地下駐車場

 

ゆっくりとファミレスを出た。

慌てる必要はない。

まさか30分以内で、出て来る事はないだろう。

通りを渡り、トナミスポーツの看板の横から敷地内に侵入した。


循環浄化装置の奥に地下に下りる階段がある。

ここから地下駐車場に下りるのは、実は二度目だった。


一年ほど前に、ここの駐車場で会員同士の殴り合いの喧嘩があった。

スタッフからの110番通報で、地域課の係員が現着した時には、血まみれの男が一人倒れた状態で、相手の男は行方不明になっていた。

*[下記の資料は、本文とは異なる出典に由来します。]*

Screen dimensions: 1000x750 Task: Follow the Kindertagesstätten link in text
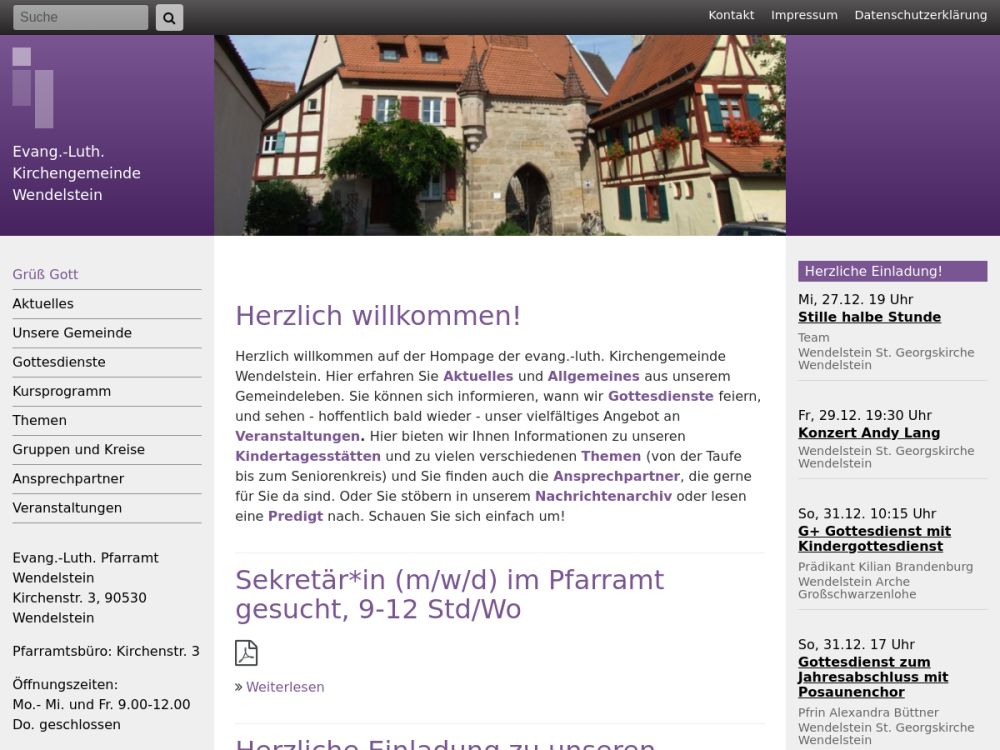point(308,456)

これを地域課が暴行逃走という凶悪事案として、事を大きくしてしまった為に、強行班が出動する事になったのだ。


結局知り合い同士のただのつまらん喧嘩で、行方不明だった男も自宅で顔を腫らして寝込んでいただけだった、というお粗末な顚末だった。


この時に俺が戸波オーナーに事情を聴く事になり、戸波自身がプロ野球選手だった事や、千葉正利との関係なんかの自慢話まで聞かされる羽目になったのだ。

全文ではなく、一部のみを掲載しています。